Mondadori, 1997. 300 páginas.
Tit. or. La promesse de l’aube. Trad. Noemí Sobregués.
Autoficción sobre la infancia y juventud del autor, con una relación muy peculiar con una madre empeñada en que su hijo triunfara en cualquier campo y los intentos de ese niño por complacer a su madre y llegar a ser alguien.
Según leo por ahí aunque el protagonista se llame como el autor y comparta peripecias no todo lo que está aquí es cierto, aunque se le parece. Una vida llena de peripecias de un escritor que ganó el premio Goncourt dos veces por escribir con pseudónimo. Y tuvo que reírse al leer en la prensa que su prosa ya sonaba vieja mientras que la de Émile Ajar (su pseudónimo) era fresca y llena de vida.
Mucho humor y mucha ternura en un libro que se bebe a tragos, como la vida que cuenta, llena de personajes descritos con cariño y a los que en muchos casos tocó la muerte. Como al propio autor, que se suicidó con 66 años. Otras reseñas: La promesa del alba y La gran tomadura de pelo literaria de Romain Gary.
Muy recomendable.
La vida es joven. Al envejecer, se hace duración, se hace tiempo, se hace despedida. Se lo ha llevado todo, ya no le queda nada que darte. A menudo voy a los lugares frecuentados por la juventud para intentar reencontrar lo que he perdido. De vez en cuando reconozco el rostro de un compañero al que mataron a los veinte años. A menudo son los mismos gestos, la misma risa, los mismos ojos. Siempre hay algo que permanece. Entonces casi —casi— llego a creer que en mí ha quedado algo de lo que era hace veinte años, que no he desaparecido del todo. Entonces me incorporo un poco, cojo mi espada, voy al jardín con paso enérgico, miro el cielo y lo atravieso. Algunas veces subo también a mi colina y hago juegos malabares con tres, cuatro pelotas, para demostrarles que todavía no he perdido la práctica y que deben seguir contando conmigo. ¿A quién? Sé que nadie me mira, pero necesito demostrarme que todavía soy capaz de ser ingenuo. La verdad es que he sido vencido, pero sólo he sido vencido, y no he aprendido nada. Ni la sabiduría ni la resignación. Me tumbo al sol en la arena de Big Sur y siento en todo mi cuerpo la juventud y el coraje de todos los que vendrán después de mí, y los espero con confianza, mirando las focas y las ballenas que pasan por centenares en esta época del año, con sus chorros de agua, y escucho el Océano; cierro los ojos, sonrío y sé que todos estamos ahí, dispuestos a volver a empezar.

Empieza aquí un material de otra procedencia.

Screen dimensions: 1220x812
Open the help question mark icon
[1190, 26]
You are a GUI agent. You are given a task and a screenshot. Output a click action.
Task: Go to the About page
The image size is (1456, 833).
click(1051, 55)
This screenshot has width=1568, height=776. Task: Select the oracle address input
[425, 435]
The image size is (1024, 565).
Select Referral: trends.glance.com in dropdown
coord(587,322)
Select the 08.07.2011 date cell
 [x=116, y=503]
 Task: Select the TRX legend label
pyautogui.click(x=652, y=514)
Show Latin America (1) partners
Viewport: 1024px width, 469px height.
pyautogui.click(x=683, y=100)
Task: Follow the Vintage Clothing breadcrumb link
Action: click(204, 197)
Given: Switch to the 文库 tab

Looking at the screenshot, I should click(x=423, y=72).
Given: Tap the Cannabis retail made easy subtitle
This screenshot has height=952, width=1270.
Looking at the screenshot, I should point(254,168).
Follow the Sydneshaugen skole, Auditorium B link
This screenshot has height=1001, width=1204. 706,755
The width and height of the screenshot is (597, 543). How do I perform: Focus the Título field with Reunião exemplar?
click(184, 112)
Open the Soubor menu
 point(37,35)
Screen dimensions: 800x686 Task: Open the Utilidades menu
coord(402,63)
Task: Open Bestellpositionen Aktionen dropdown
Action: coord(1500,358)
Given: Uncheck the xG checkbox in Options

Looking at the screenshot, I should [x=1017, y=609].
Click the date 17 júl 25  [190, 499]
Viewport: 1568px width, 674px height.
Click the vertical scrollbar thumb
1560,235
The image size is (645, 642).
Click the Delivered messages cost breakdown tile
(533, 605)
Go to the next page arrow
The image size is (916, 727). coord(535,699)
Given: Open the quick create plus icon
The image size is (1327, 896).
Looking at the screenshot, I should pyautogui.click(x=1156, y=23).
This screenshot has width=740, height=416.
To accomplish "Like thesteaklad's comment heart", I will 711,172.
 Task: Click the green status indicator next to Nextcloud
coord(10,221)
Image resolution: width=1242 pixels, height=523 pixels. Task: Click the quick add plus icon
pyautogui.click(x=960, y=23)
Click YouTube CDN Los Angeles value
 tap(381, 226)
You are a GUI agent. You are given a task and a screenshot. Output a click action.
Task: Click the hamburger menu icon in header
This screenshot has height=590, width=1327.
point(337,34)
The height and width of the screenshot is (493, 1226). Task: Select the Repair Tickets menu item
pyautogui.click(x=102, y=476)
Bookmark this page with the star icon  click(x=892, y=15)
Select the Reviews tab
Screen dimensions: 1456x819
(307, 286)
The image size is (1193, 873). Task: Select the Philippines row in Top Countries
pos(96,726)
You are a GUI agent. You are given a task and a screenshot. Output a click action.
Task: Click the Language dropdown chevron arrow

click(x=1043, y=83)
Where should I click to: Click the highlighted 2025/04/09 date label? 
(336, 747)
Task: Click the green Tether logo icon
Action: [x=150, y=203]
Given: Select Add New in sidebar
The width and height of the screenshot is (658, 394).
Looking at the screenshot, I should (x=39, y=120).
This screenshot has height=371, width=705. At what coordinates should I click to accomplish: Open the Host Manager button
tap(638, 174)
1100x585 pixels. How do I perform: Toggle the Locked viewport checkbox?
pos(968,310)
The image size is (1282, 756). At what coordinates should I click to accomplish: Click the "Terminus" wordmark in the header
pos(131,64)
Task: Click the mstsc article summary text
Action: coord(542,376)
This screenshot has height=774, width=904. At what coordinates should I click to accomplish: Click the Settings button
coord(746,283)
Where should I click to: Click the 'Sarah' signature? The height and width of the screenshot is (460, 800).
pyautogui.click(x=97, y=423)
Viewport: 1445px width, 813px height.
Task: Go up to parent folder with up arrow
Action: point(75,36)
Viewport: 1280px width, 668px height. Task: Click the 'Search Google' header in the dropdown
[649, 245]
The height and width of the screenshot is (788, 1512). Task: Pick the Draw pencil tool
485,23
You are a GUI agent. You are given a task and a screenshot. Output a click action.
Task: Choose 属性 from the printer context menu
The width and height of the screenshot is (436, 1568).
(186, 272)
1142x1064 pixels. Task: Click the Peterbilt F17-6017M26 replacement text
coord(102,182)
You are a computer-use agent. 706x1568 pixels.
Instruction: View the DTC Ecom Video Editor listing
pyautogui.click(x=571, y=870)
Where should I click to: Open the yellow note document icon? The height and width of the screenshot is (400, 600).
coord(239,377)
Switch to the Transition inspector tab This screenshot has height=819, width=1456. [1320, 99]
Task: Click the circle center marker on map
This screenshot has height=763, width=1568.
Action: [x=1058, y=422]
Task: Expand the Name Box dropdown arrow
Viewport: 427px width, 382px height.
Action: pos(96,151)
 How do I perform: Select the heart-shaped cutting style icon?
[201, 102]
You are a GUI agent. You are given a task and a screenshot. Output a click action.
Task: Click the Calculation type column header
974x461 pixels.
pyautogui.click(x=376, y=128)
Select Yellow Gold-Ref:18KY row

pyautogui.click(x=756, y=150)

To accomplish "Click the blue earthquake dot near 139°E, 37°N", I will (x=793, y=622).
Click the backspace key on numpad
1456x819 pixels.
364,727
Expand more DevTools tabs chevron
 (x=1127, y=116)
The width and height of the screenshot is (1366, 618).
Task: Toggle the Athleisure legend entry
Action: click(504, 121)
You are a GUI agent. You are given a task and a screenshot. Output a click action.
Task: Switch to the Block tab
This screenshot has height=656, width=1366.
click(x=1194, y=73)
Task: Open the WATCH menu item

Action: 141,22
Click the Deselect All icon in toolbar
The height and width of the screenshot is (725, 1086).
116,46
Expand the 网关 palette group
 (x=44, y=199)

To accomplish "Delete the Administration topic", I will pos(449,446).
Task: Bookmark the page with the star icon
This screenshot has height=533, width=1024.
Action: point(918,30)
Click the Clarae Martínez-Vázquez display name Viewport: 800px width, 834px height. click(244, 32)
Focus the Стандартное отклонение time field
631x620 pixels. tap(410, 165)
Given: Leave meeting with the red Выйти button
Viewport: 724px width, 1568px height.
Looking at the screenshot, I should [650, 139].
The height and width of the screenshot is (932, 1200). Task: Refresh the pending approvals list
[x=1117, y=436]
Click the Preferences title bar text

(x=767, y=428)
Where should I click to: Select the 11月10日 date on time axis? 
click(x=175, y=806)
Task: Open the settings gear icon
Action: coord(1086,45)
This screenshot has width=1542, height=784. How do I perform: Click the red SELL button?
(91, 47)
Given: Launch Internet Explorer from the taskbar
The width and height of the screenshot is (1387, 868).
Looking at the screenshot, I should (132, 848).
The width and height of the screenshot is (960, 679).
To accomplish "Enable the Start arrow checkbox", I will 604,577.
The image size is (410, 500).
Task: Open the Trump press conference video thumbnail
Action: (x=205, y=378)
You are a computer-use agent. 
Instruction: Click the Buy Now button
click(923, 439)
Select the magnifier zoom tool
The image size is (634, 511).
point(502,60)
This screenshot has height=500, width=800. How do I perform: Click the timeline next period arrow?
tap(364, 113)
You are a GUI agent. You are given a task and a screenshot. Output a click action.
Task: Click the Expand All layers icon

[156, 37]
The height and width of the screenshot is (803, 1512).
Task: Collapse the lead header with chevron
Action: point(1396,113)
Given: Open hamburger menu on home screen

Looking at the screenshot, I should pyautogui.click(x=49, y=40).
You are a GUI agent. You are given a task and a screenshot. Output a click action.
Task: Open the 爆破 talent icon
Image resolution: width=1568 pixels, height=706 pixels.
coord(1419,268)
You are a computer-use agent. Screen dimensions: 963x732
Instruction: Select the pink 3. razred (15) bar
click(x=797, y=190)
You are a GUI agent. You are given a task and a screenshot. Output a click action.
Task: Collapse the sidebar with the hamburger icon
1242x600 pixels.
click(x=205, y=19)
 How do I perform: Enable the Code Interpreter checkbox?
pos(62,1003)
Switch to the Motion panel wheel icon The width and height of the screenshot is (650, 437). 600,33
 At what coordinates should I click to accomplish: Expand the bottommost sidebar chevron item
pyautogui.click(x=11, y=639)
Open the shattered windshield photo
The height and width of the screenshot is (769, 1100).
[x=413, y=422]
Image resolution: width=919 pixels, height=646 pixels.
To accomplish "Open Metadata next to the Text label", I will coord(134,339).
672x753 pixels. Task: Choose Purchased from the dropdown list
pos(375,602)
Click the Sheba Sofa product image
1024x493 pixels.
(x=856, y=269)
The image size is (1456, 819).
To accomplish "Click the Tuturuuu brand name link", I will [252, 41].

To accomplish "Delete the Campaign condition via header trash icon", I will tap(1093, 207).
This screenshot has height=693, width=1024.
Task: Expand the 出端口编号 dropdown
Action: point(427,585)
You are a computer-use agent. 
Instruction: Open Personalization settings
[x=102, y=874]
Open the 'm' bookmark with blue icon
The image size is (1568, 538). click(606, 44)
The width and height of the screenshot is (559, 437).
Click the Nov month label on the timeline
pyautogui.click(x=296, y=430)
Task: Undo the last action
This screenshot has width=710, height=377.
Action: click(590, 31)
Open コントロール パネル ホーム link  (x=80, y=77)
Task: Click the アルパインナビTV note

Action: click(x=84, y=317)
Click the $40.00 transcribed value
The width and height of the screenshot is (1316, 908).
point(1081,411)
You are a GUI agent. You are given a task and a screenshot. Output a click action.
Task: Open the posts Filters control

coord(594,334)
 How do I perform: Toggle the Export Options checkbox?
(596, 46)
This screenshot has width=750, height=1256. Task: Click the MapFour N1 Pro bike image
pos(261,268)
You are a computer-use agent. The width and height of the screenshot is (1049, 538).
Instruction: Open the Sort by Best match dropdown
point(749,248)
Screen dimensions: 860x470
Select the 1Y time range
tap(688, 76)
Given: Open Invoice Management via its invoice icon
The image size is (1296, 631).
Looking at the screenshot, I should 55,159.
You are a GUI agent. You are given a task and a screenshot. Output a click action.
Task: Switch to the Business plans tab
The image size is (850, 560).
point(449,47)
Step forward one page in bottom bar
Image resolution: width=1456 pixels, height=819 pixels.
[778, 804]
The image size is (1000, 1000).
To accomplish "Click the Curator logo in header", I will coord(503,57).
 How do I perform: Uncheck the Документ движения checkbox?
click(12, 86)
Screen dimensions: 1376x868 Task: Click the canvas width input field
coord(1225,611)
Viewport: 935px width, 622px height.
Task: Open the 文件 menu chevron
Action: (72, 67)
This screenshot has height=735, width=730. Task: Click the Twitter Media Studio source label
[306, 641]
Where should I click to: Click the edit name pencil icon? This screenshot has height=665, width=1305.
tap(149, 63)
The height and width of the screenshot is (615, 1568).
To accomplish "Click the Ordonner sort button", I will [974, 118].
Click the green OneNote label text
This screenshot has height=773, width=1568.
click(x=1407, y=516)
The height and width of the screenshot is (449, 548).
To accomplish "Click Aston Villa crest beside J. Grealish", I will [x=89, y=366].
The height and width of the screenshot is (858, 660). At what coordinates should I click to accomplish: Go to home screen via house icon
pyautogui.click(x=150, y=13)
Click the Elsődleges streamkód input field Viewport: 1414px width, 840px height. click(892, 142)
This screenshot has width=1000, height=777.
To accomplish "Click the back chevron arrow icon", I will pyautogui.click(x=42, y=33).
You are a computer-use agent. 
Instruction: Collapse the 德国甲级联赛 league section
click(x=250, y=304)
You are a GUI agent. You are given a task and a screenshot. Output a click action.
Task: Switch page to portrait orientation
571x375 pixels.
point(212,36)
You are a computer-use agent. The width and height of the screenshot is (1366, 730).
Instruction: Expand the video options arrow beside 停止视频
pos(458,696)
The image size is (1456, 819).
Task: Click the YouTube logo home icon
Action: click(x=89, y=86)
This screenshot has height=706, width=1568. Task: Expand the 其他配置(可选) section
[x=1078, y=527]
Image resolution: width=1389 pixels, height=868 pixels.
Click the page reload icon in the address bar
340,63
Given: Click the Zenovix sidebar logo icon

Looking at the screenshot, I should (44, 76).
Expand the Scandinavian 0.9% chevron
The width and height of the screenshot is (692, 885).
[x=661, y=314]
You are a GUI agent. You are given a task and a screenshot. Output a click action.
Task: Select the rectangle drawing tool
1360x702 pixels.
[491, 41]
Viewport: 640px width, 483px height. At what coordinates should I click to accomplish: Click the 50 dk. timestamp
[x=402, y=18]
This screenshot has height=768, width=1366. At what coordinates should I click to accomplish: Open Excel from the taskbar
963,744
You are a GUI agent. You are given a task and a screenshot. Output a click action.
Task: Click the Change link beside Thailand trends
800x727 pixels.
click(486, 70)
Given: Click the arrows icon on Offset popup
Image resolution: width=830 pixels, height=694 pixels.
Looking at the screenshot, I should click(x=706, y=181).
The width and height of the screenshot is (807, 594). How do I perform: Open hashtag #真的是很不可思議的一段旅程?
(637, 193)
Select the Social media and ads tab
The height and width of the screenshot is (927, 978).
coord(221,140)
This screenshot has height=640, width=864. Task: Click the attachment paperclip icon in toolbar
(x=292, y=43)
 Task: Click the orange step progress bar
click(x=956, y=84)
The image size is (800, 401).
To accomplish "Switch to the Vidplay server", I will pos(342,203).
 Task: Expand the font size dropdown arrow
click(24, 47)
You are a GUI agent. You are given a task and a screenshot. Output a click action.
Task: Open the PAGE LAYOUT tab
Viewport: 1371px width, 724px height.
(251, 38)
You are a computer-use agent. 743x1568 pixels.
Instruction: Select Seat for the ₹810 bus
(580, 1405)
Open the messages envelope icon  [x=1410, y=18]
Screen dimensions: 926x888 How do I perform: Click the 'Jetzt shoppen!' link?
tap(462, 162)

Mi madre venía a hacerme compañía al puente casi cada noche, y juntos íbamos a la borda y mirábamos la estela blanca de donde nacía la noche y las estrellas. La noche se desprendía de la estela fosforescente para subir al cielo y estallar en ramos de estrellas que nos mantenían inclinados sobre las olas hasta las primeras luces del alba, llegando a África, el alba barría el Océano de golpe de un extremo al otro y de repente el cielo estaba ahí, en toda su claridad, mientras mi corazón seguía latiendo al ritmo de la noche y mis ojos seguían creyendo en las tinieblas. Pero soy un viejo soñador y en la noche me resulta más fácil confiarme.